I know teaching is a BIG thing for home health... but what else? I am used to going into a pt's room knowing and clearly seeing what this pt needs, not in this situation.

The money is terrible. I am putting tons of miles on my car, and I only get paid per visit and IF I go over 30 miles, 10 cents a mile.

Maybe I am just used to having IV's beeping and call lights going off even in my dreams. Oh and to make it worse everything is on paper... Aren't we in 2012? It is a little less stressful...BUT Does it get better?

You are not having a good orientation. Each visit should have a purpose beyond the assessment. A task, or specific teaching. And you should be getting mileage from the first patient's house until you leave the last patient's house. Are you not riding together?

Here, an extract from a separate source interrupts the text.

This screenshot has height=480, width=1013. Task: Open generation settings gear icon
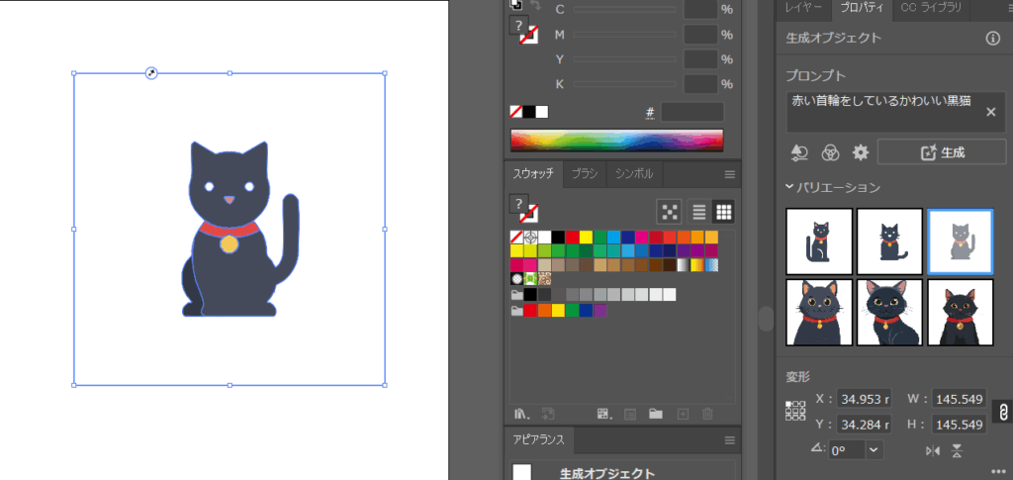point(861,152)
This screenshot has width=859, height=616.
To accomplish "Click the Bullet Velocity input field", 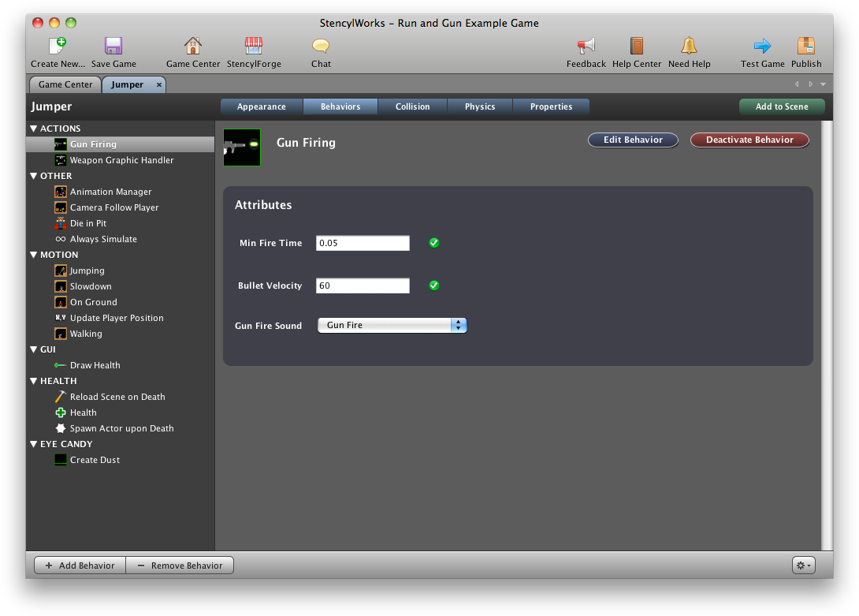I will pos(363,286).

And mileage reimbursement should be based on Federal guidelines. Small agencies may not be able to afford electronic charting, but they will have to, at some point.

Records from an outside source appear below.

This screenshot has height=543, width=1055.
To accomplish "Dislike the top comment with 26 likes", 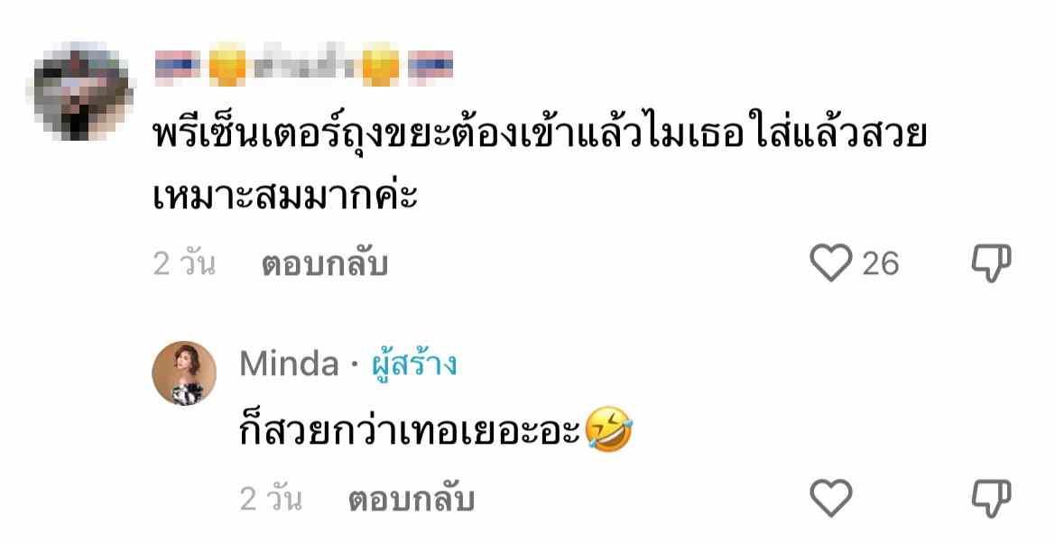I will coord(992,262).
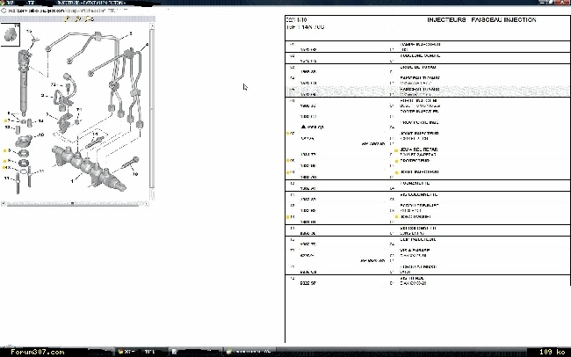
Task: Open the first taskbar window button
Action: click(128, 351)
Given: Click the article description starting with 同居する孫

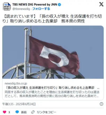Looking at the screenshot, I should [52, 94].
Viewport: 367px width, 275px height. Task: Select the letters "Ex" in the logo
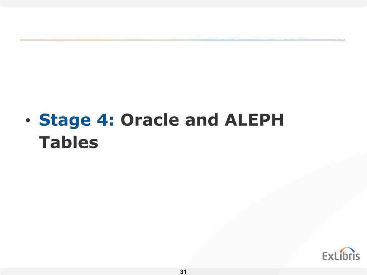pos(328,256)
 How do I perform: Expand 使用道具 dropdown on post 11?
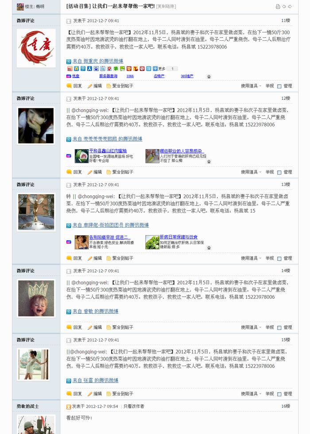click(251, 86)
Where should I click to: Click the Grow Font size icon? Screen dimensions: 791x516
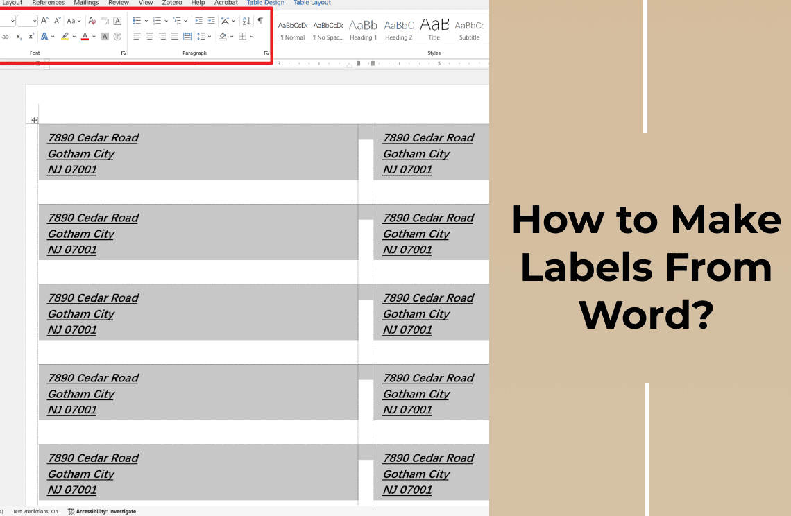[44, 21]
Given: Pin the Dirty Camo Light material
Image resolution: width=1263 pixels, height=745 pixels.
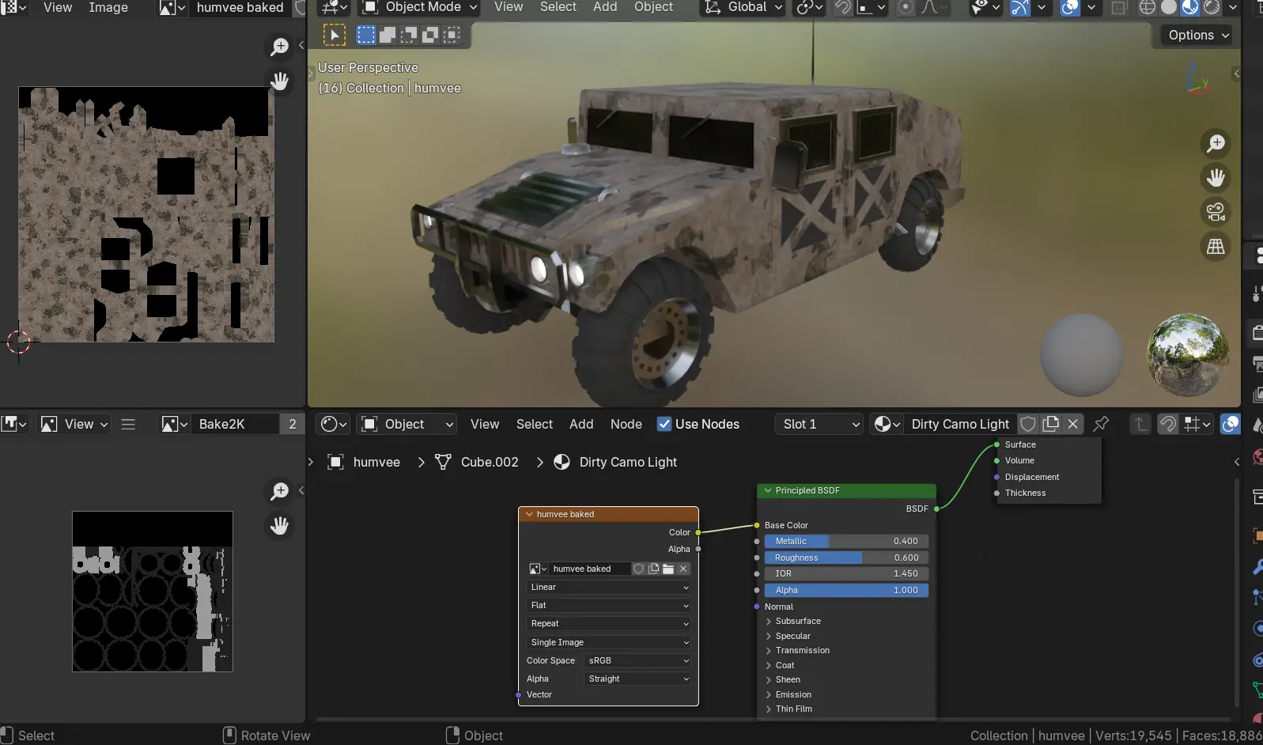Looking at the screenshot, I should tap(1101, 424).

You need much more instruction/orientation, and so does she. We had wonderful booklets for a wide variety of illnesses/situations. We taught one or 2 chapters at a time, and documented what we taught and the pt's response.

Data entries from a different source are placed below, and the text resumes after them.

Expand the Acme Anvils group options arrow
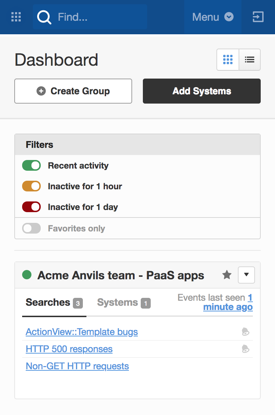Screen dimensions: 275x415 (246, 275)
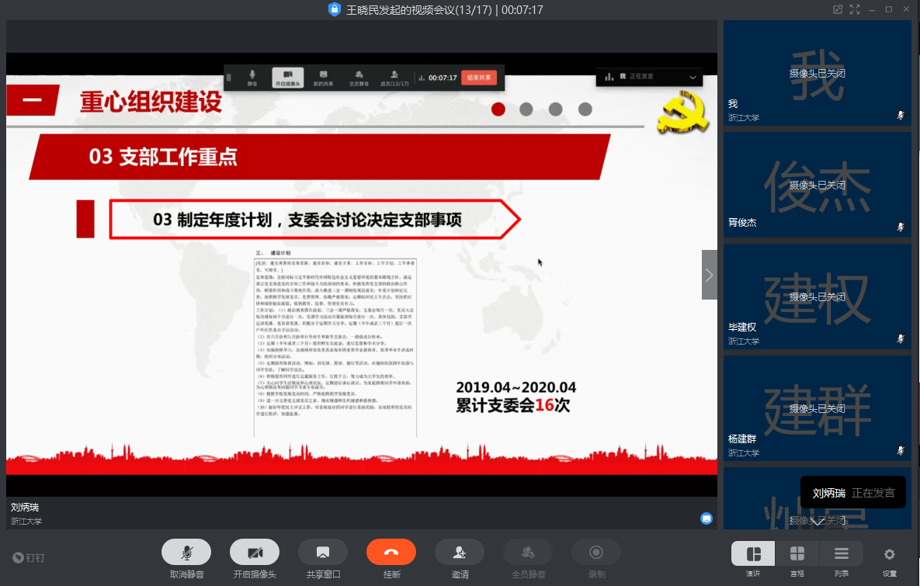Turn on camera via 开启摄像头
Viewport: 920px width, 586px height.
point(255,552)
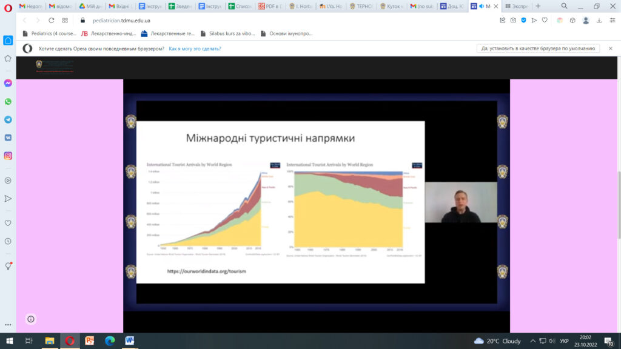This screenshot has width=621, height=349.
Task: Open Messenger in the Opera sidebar
Action: click(x=8, y=83)
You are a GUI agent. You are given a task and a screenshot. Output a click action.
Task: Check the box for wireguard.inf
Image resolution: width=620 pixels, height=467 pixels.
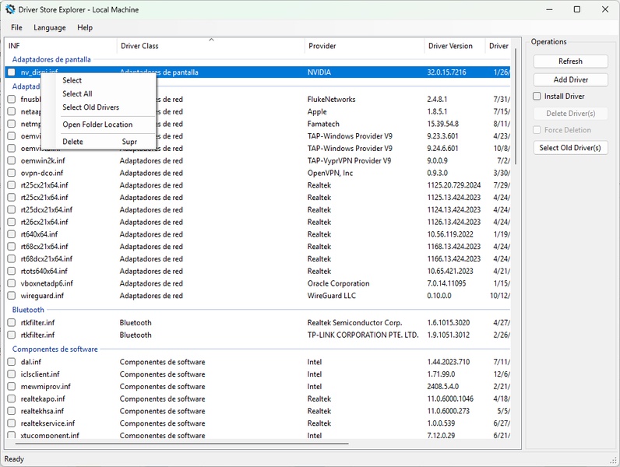tap(12, 296)
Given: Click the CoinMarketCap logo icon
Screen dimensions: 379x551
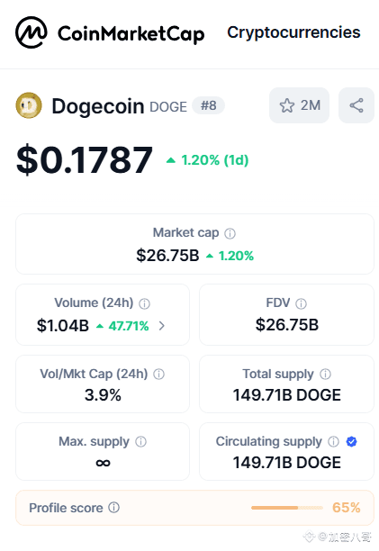Looking at the screenshot, I should pos(32,32).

Are you doing wound care? Blood work? Why are you making these visits???

Best wishes.

My intermittent visit agency has a wonderful documentation note that almost spoon feeds a visit. It incorporates a full assessment and interventions on the front side and the reverse lists teaching points for each body system. I was given a copy of the 485 before even making my first visit and it is 'extremely' complete also. I didn't even need to waste any time wondering what I needed to do on my first visit (mine was the first and subsequent follow-up visits) and afterwards. And my boss was very willing to provide input and answer questions over the phone. You are being shortchanged. You should speak up and get some help with this.

Specializes in COS-C, Risk Management.

Where is your 485 Plan of Care? That is your treatment plan and tells you exactly what needs to be taught, what skills need to be performed (eg wound care, IV, etc), and when patient is ready for discharge. Above advice is great, but start with the 485--that's your physician's orders, just as the MAR, TAR, or Care Pathway is in the hospital/facility. If you don't have a 485, ask where the physician orders are.

It sounds like you are doing skilled nursing visits vs shifts of 6+ hours... If so, they are typically something like that. You go in, do your assessment, address whatever their health concern is and see if there's anything else you can help with before going to the next visit. Def check your 485 and before seeing a new patient, always speak to the clinical manager so they can give you a better introduction to the clients history and clinical needs. It does get better but it's certainly less hectic than a hospital.

Home health is more one on one and you get to do extra little things for your patients that you wouldn't necessarily have time to do in a facility with 4-25+ patients per nurse.. Just my personal experience though. I love home health! I do shift work though but used to do visits too.